Unidentified Analyst, Analyst
Just wanted to confirm that the overall message from the call in terms of outlook was that things are bottoming, and prices should be getting better in North America. But in the guidance, in the release, you mentioned EBITDA weaker into the next quarter. So I know there is a bit of a timing difference, but I just wonder if you could comment on this with a bit more detail.
Maximo Vedoya, CEO
Well, I will start and then Pablo can add. You are correct, Rodolfo. The outlook we provided for the next quarter is the one you just mentioned. Prices are expected to decrease, particularly in Mexico due to contract prices, not spot prices, as there is a lag in the contract prices. Overall, we might see an increase in spot prices compared to what we had in July. However, for the quarter as a whole, prices will likely decline because of industrial prices. Volume in Mexico is slightly higher, and there is an increase in volume from Argentina and a bit from Brazil. In summary, we anticipate a decrease in EBITDA compared to the second quarter, but we believe this is a bottom and expect to see an increase following this period.
Pablo Brizzio, CFO
Yes, let me add to what Maximo said that we will also continue to see certain level of costs that will be reflecting the purchased glass and the purchased raw materials we made in the past.

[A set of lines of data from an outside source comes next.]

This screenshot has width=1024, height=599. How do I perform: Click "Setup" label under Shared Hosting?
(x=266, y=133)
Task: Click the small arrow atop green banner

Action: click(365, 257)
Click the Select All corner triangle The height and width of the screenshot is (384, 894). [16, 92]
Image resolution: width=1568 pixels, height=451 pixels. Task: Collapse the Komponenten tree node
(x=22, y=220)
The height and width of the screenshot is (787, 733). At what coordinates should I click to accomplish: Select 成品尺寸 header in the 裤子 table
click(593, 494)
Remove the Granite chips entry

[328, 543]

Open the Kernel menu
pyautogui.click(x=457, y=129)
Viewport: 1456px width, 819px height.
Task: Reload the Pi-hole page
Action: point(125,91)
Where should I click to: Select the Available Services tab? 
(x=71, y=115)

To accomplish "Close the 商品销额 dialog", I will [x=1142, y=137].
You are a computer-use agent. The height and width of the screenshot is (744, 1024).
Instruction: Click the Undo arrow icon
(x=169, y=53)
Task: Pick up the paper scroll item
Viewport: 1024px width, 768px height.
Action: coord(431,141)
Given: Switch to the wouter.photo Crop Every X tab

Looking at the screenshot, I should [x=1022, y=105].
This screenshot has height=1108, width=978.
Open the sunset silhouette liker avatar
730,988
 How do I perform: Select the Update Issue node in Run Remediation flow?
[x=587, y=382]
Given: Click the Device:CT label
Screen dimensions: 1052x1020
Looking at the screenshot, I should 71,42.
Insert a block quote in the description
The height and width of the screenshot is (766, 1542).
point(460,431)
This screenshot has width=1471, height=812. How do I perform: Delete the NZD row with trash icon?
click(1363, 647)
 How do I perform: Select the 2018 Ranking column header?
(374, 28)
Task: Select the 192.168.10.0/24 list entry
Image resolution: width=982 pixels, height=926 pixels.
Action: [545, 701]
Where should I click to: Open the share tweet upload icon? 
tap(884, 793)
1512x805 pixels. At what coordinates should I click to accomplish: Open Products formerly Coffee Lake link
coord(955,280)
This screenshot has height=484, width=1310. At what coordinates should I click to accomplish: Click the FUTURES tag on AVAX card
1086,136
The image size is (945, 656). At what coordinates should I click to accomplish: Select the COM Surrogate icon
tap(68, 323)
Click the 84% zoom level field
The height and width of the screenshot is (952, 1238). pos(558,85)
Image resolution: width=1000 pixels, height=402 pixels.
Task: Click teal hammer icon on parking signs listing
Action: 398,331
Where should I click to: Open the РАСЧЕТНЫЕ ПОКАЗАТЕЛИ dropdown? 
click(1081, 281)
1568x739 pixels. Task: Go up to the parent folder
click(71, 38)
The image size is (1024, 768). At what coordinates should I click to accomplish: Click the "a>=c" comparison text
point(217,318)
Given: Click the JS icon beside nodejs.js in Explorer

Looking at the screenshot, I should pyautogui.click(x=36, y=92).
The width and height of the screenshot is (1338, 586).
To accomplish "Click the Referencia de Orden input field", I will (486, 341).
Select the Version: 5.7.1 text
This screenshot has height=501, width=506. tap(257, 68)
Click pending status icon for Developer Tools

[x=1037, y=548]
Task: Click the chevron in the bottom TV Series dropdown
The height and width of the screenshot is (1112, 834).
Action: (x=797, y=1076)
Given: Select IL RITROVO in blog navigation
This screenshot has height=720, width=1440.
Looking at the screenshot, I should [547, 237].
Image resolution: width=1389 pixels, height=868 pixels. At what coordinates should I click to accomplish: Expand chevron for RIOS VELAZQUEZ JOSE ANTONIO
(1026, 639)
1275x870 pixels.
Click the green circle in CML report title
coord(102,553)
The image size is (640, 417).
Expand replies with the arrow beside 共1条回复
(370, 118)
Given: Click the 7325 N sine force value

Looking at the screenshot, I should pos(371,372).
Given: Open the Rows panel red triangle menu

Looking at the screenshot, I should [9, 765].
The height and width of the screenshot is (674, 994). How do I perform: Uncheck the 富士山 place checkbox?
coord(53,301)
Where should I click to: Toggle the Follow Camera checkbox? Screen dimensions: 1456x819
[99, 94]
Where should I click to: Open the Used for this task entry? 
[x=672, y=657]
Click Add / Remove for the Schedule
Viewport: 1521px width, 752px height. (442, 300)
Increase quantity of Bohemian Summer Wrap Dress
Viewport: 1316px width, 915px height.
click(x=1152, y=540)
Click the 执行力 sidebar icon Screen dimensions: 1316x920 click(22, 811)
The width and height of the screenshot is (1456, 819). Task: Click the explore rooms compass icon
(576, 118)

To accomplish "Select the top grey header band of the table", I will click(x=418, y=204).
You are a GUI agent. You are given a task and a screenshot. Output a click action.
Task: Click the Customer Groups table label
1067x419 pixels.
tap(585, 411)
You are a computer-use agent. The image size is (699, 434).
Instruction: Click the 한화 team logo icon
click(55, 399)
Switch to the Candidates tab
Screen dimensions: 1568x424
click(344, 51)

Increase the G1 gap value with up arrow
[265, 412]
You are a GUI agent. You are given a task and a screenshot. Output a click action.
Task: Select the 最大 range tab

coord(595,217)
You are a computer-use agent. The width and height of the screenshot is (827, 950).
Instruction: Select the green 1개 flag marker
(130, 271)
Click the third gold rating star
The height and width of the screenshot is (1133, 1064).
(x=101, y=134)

So it's still reflecting higher prices than what we are seeing today, that's why when we mentioned that the fourth quarter should start to reflect a better scenario for Ternium, reflecting not only the price increases that we are seeing right now but also a reduction in cost that we are also seeing. It was mentioned also over here that iron ore is going down, coal prices are going down. So prices are also reducing from the previous period. We'll not see that fully during the third quarter. This is more for the fourth quarter and year-end. That's why we always like to look at a longer period than a quarter because usually, you could have the lag and the timing difference on the cost of the prices. And this could lead to that. But in general, yes, we're clearly seeing the bottom during the third quarter, with a recovery in the fourth and entering into next year.
Operator, Operator
And there are no further questions at this time. I will now turn the call back over to the CEO.
Maximo Vedoya, CEO
Thank you and thank you to all, we appreciate your participation in this call and all the questions you ask. We welcome any feedback you may have. So thank you again and have a nice day. Bye-bye.
Operator, Operator
And this concludes today's conference call. You may now disconnect.